20 weeks long service leave every five years!
The Herald reports:
Long-service leave for District Court judges has increased from 65 days every five years to 100 days, the Herald can reveal.
The entitlement took effect in September and was negotiated in 2008 – but has only just come to light.
That’s an outrageously generous provision, on three fronts.
- Long service leave tends to be every ten (or longer) years, not every five years
- Typically the period of long service leave might be two to four weeks – not 20 weeks.
- Long service leave is normally to encourage reward people for staying on with the same employer. Judges are appointed for life, so the rationale for it seems lacking
It means a judge can take five consecutive months’ leave every five years, in addition to seven weeks of annual leave.
Effectively it means their annual leave provision is 11 weeks a year.

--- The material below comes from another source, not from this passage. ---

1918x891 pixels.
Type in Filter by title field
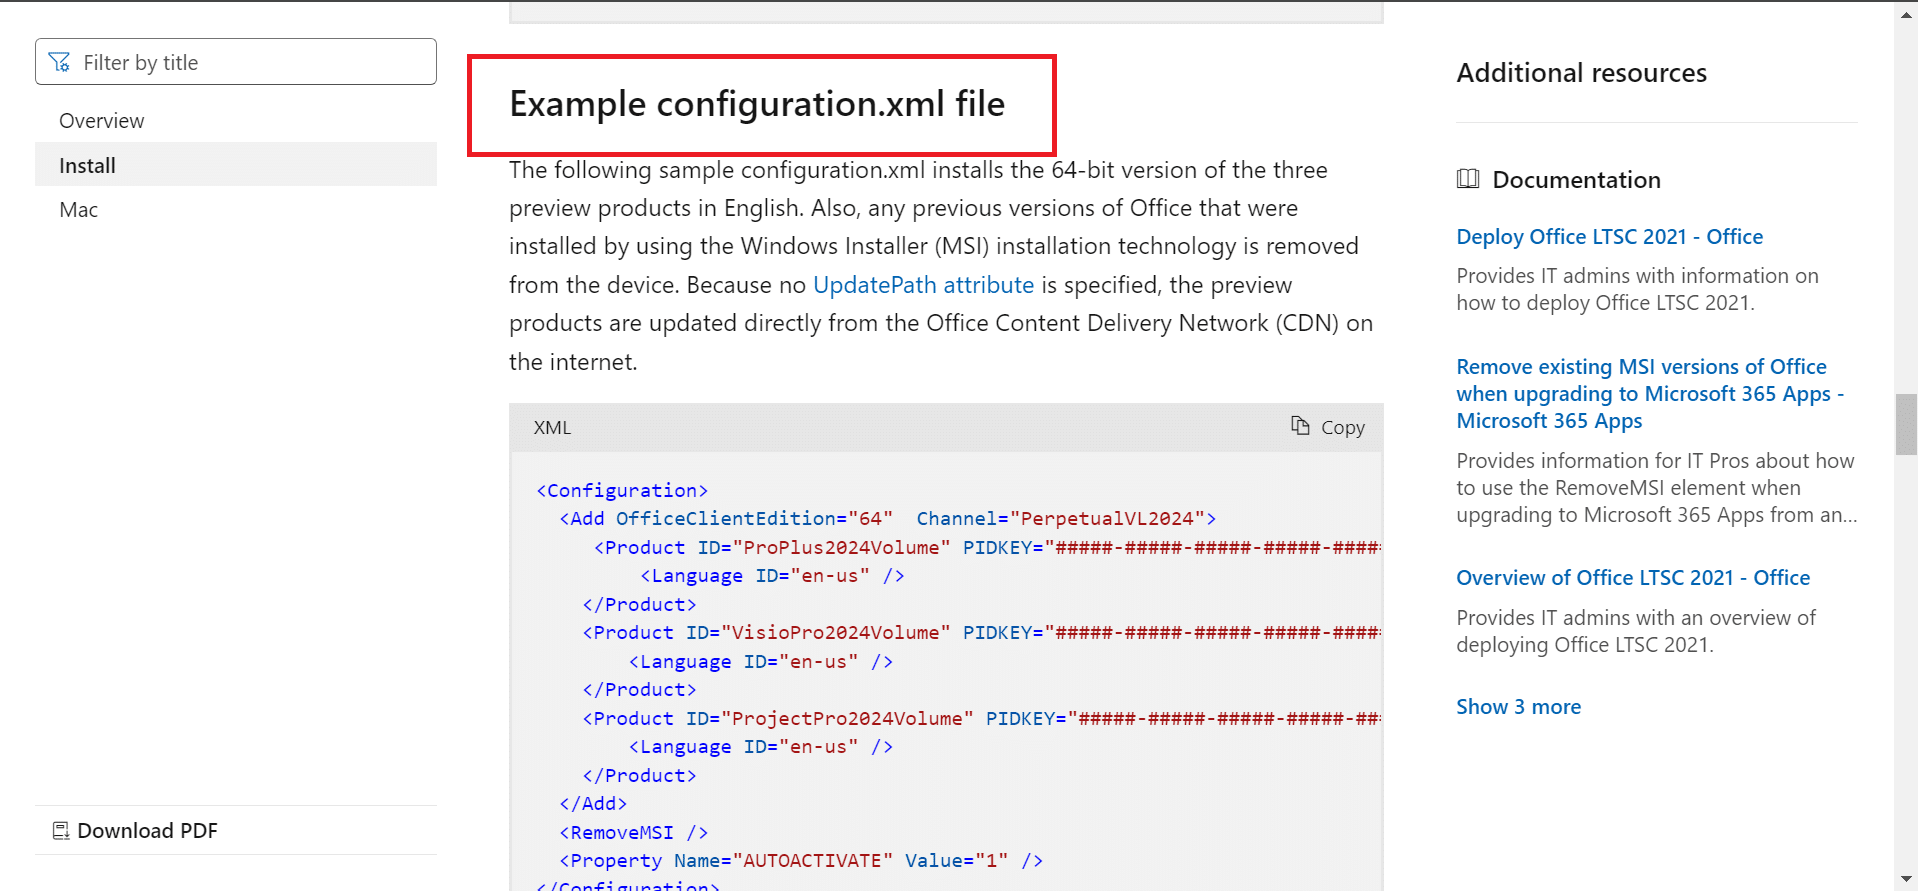pos(250,62)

In general, District Court judges with more than five years’ service are available to sit for only 158 days of the year after deductions are made for weekends, statutory holidays, annual and long-service leave, days for writing judgments, and non-sitting activities such as attending conferences.
Days for writing judgments and training such as conferences are in a different category to leave where you are not working at all.
Sir Michael Cullen said he had little recollection of approving the long-service upgrade. But he said it would have taken account of increased stress of the job and it allowed judges to catch up on what was going on in the legal world, in the same way as academics took sabbatical leave.
I don’t think even academics get five months sabbatical every five years. Also I think they are meant to do some research activities during their sabbatical.